Open 9ao9ai9ar opened 3 weeks ago
Compiling without llvm probably makes it a lot smaller. My frawk binary is 9.4M stripped and 17M unstripped.
I rarely see mawk
being much faster than frawk
(except for https://github.com/ezrosent/frawk/issues/98).
Although I guess it might be possible if you test on small files (as the overhead of compiling the awk script in case of frawk
might be most of the runtime).
Do you have some example scripts?
How to build frawk without LLVM? Like this?
cargo +nightly install --path . --no-default-features
I've used frawk with all optimization levels and backends in my scripts in this repo (invitation sent), and with the exception of rg3.sh
where it runs faster with frawk, but only on modern hardware (SSD instead of HDD), all versions are consistenly at least a second or two slower with frawk compared to mawk, so definitely a noticeable margin. (You could either define a function mawk in benchmark.sh
that calls frawk to make an in-place override to compare the results, or make a copy of each script in solutions
that uses frawk instead of mawk/awk.) I haven't tried the comparison with the LumbrasGigaBase dataset though, where the files are much fewer in number and larger in size.
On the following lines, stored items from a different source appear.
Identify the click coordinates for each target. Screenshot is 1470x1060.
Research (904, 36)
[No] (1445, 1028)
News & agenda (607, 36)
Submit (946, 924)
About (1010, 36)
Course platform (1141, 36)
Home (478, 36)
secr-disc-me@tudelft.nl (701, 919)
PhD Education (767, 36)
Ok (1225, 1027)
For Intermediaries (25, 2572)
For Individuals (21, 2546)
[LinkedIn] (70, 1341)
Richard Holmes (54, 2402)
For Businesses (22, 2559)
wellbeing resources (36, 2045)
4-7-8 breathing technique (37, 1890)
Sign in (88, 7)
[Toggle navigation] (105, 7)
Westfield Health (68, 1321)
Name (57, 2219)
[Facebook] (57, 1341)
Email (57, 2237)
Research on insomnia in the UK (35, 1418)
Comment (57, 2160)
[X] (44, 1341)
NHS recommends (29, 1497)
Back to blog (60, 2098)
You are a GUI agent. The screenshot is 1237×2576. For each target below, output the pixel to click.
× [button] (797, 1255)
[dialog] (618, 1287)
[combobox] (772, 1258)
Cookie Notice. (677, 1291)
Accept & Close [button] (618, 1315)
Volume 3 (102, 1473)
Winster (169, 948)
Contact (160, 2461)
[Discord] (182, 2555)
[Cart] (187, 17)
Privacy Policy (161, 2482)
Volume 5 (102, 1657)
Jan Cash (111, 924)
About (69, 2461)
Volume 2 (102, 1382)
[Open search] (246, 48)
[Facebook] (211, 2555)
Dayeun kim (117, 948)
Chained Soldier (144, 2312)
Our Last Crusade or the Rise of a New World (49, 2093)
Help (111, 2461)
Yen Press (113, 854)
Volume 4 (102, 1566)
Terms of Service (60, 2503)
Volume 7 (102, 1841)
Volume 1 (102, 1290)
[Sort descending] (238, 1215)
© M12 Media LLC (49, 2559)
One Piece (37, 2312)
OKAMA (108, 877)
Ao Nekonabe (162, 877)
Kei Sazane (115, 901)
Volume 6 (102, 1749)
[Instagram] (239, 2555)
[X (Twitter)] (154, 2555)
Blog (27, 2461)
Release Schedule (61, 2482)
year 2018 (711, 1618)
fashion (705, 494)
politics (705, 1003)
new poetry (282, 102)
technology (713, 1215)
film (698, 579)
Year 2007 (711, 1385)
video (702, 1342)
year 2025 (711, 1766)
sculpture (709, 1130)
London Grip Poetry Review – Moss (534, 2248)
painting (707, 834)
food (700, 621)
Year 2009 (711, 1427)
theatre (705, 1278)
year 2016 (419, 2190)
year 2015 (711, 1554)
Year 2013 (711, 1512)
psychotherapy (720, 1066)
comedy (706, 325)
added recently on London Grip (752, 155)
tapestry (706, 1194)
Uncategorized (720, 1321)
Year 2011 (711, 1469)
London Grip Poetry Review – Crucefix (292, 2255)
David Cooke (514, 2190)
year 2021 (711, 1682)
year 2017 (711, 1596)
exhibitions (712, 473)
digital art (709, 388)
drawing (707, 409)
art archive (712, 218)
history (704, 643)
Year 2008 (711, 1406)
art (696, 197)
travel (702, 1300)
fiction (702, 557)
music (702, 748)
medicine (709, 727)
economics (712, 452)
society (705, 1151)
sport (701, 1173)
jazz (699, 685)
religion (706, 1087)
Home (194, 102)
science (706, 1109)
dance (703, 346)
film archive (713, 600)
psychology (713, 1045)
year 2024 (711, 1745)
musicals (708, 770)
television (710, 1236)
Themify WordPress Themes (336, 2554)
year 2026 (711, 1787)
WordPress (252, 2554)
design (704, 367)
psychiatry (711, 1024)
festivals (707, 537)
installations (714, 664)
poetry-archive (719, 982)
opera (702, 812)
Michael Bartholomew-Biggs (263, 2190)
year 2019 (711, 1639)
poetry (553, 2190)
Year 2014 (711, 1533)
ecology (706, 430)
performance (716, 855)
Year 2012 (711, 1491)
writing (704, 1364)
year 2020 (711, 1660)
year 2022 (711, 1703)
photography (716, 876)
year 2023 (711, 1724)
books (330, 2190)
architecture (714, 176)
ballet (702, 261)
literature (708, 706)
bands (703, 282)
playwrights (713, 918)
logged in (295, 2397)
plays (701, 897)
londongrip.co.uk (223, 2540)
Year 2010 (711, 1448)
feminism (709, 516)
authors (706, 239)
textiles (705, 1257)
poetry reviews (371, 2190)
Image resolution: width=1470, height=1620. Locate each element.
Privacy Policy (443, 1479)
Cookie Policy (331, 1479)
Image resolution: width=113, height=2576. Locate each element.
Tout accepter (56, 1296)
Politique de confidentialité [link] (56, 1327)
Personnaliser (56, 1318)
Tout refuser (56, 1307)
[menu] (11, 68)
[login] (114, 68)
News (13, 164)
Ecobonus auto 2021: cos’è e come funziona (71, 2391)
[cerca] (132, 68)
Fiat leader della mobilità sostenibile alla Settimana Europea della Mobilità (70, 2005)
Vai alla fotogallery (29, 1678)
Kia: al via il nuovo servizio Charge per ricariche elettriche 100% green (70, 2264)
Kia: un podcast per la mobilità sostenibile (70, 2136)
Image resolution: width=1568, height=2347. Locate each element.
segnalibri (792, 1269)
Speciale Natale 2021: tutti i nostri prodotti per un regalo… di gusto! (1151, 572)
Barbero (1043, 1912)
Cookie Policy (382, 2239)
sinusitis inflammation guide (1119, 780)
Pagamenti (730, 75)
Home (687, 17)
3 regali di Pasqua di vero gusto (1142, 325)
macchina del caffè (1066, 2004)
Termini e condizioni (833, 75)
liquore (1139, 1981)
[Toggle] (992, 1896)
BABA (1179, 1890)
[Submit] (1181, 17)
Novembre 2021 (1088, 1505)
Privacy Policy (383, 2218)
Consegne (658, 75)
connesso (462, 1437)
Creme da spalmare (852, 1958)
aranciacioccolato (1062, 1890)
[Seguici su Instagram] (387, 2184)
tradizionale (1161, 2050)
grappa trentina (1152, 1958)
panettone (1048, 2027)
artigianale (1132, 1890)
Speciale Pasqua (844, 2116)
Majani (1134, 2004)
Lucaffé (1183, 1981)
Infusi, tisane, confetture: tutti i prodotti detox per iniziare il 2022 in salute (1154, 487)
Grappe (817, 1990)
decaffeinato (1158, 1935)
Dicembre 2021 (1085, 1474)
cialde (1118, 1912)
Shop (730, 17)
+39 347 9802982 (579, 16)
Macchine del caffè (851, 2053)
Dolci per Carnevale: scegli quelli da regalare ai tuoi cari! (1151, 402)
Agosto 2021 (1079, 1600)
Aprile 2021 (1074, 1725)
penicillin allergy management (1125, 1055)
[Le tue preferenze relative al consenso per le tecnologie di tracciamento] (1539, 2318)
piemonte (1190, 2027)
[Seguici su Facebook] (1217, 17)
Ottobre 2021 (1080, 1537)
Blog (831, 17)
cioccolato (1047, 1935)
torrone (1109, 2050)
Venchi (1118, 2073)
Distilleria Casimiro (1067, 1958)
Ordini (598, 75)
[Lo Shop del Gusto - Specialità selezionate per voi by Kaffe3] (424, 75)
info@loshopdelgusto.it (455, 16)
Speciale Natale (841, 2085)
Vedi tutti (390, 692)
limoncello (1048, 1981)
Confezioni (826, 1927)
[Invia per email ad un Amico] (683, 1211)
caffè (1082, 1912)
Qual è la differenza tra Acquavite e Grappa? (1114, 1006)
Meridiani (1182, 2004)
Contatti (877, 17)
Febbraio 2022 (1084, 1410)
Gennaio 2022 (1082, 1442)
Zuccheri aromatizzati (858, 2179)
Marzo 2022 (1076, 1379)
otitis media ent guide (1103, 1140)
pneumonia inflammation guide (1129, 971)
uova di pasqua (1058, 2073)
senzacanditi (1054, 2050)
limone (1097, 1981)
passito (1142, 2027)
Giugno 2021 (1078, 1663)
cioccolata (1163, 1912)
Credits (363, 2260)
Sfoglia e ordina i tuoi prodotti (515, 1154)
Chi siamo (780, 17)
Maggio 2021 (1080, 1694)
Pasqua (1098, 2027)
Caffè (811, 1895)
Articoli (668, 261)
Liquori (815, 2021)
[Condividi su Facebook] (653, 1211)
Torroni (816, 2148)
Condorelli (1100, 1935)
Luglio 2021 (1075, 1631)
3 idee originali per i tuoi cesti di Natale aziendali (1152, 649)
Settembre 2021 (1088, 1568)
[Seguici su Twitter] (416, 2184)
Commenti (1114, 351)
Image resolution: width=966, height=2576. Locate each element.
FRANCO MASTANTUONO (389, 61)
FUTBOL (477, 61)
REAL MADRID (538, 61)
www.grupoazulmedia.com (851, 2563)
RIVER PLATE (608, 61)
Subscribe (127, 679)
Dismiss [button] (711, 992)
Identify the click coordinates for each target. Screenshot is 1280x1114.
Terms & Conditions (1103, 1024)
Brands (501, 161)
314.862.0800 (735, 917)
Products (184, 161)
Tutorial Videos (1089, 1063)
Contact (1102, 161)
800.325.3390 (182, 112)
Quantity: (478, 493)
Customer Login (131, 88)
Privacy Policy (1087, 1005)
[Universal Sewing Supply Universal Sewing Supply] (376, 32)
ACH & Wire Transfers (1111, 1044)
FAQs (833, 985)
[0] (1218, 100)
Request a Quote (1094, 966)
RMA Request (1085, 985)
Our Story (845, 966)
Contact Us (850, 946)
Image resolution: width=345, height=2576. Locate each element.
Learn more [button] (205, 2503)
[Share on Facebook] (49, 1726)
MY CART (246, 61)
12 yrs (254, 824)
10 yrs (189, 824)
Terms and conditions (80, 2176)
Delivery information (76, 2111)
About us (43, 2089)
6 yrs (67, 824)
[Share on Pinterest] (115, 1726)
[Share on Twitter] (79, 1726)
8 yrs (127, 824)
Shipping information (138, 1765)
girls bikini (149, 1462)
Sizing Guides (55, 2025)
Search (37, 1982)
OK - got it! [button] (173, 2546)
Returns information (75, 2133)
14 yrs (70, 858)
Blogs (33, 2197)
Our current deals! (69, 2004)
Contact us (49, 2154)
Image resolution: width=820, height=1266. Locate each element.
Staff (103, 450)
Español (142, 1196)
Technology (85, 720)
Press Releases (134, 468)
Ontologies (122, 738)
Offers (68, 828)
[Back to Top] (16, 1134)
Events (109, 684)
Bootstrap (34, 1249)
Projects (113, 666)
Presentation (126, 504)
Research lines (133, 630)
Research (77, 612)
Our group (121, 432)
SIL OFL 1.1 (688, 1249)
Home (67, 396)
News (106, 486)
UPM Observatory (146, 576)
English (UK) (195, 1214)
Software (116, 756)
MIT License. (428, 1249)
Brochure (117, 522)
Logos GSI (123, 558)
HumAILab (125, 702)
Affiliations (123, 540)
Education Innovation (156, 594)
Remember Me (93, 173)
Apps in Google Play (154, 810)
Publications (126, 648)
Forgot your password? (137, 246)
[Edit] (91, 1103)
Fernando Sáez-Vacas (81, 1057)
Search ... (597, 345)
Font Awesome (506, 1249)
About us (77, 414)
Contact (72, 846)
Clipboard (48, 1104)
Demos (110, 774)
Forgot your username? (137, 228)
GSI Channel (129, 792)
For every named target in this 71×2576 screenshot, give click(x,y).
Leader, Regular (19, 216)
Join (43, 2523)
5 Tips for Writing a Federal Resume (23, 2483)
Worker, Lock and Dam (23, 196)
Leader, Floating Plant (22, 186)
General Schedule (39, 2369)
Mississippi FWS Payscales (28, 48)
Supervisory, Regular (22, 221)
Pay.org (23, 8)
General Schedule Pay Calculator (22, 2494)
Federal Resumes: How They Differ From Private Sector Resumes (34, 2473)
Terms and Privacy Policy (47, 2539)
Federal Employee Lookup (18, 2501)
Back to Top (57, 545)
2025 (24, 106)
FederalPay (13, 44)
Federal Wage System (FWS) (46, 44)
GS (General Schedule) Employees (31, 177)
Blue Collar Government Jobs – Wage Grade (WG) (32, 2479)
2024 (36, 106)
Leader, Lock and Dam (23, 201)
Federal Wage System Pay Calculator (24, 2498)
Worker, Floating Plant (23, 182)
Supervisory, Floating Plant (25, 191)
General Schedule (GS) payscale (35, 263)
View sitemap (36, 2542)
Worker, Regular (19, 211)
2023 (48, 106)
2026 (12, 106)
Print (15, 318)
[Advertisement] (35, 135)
# Without LLVM, but with other recommended defaults
$ cargo +nightly install --path . --no-default-features --features use_jemalloc,allow_avx2,unstable
frawk, when fully stripped, is still an order of magnitude larger than ripgrep, a similar Rust CLI program that is already an order of magnitude larger than traditional UNIX CLI tools. The large size gives the impression that the program is bloated, even more so when my benchmark shows that it is slower than mawk by some margin.